▸ WHAT YOU HAVE TO DO
Pull out each line of the data below that contains the string "screenshot". Case counts, so match only that exact capitalization.

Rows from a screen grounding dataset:
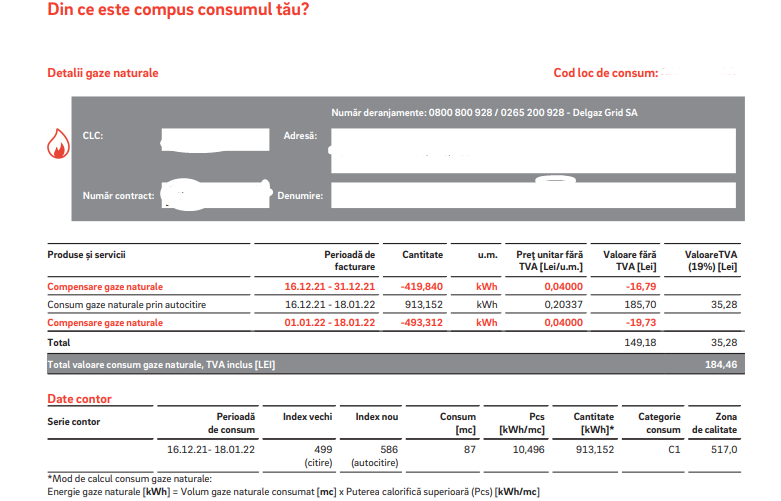Click the 'Date contor' section heading
The width and height of the screenshot is (781, 501).
coord(79,399)
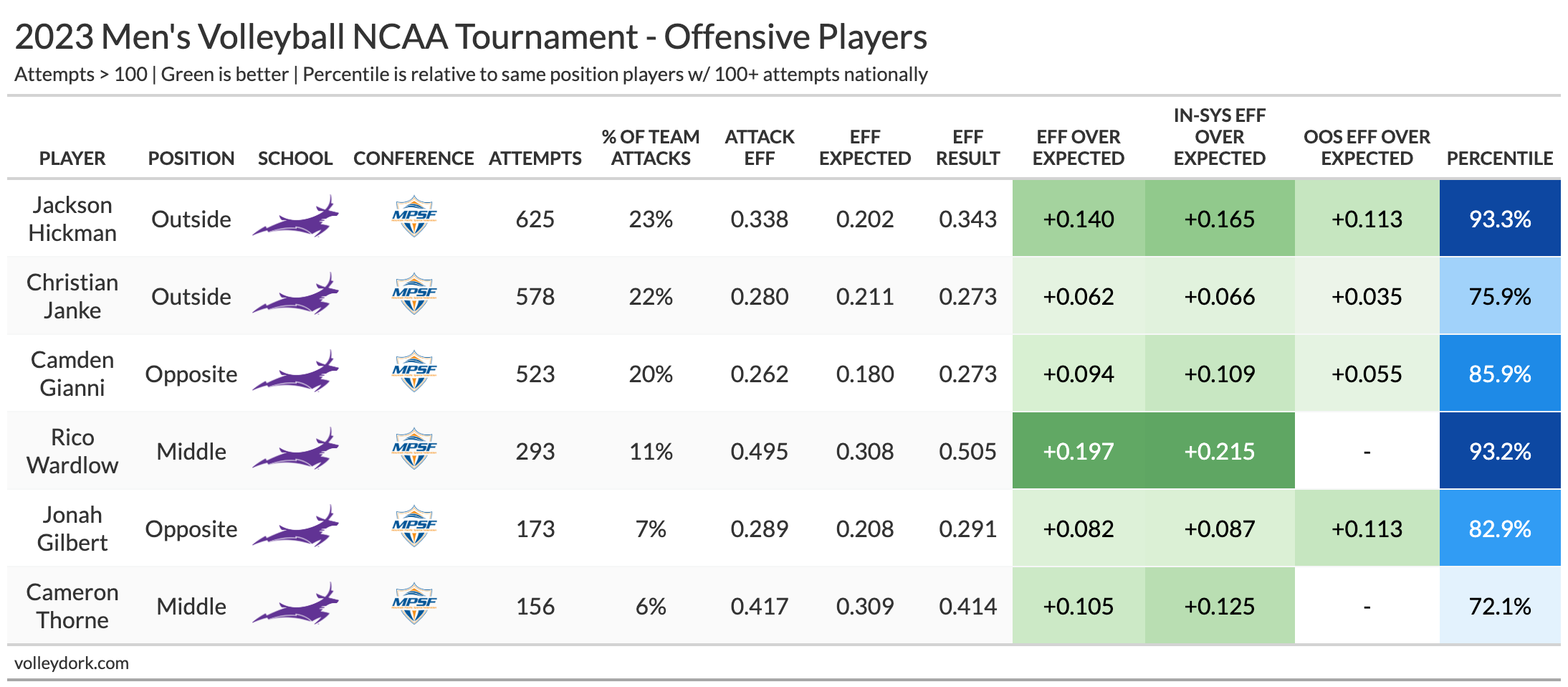Click Cameron Thorne's 72.1% percentile cell
The width and height of the screenshot is (1568, 687).
tap(1499, 606)
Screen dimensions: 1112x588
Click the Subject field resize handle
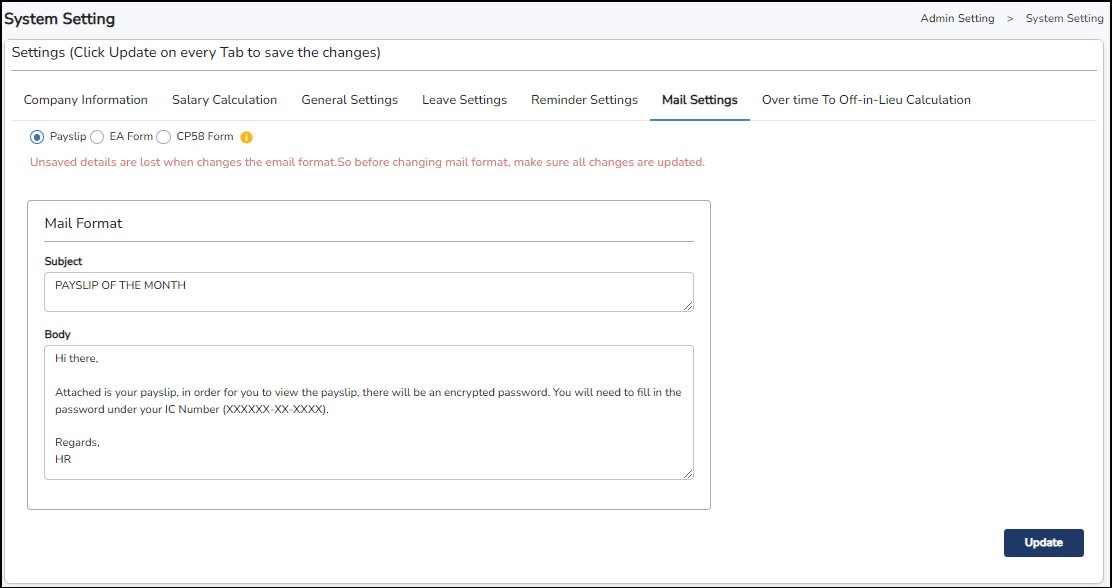[688, 306]
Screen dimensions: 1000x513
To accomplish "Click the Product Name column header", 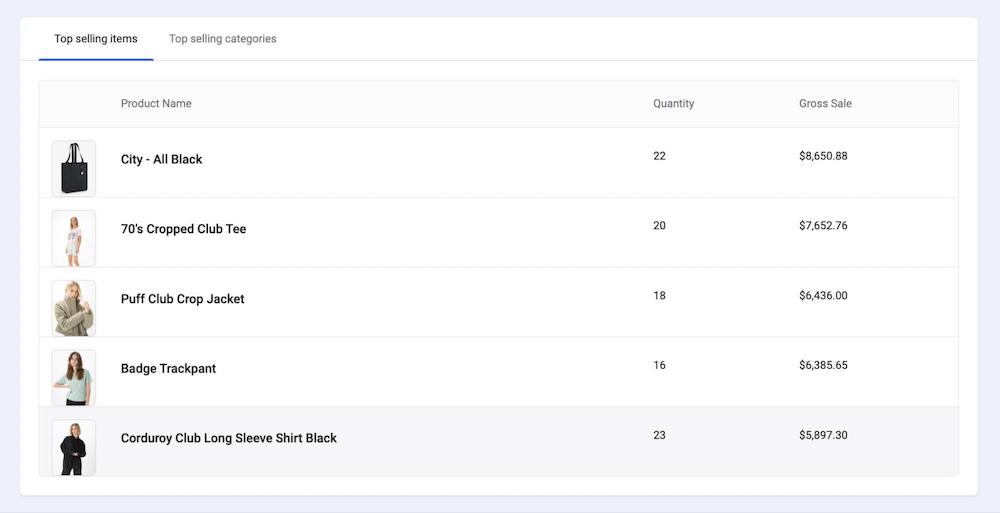I will [156, 104].
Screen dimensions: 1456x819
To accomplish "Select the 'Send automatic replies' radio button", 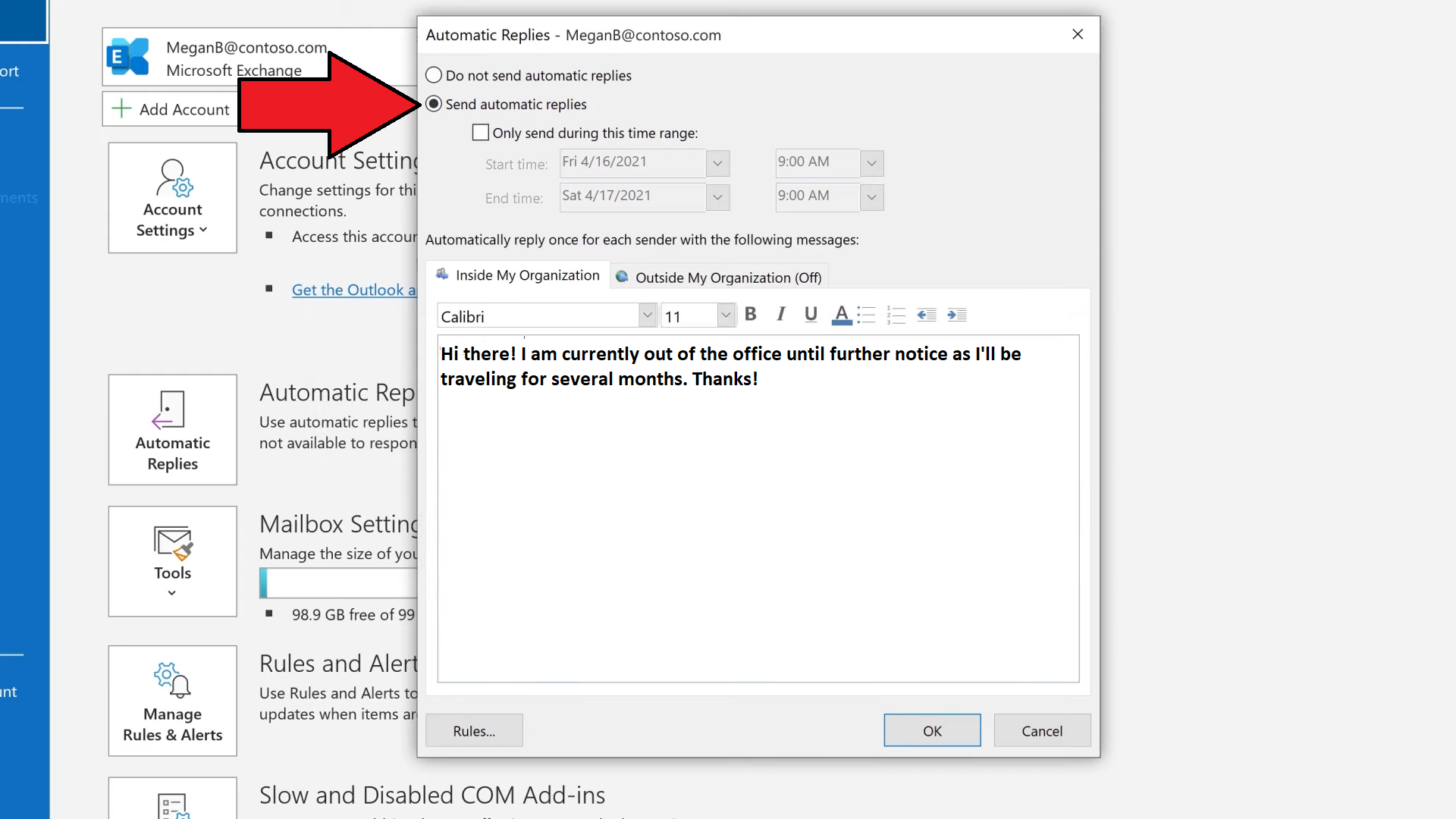I will pos(434,104).
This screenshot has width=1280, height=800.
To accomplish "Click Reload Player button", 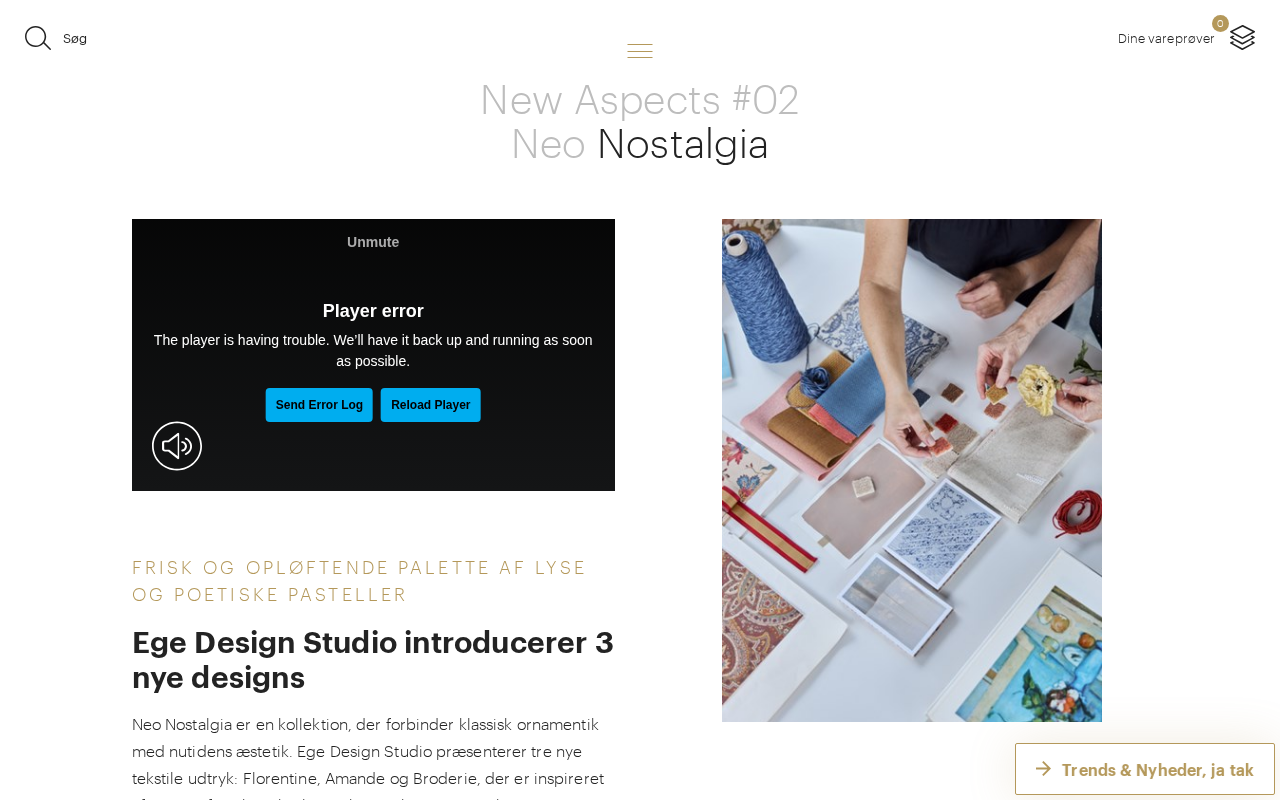I will [430, 405].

▸ TASK SOLUTION
The width and height of the screenshot is (781, 501).
The width and height of the screenshot is (1568, 687).
This screenshot has width=1280, height=800.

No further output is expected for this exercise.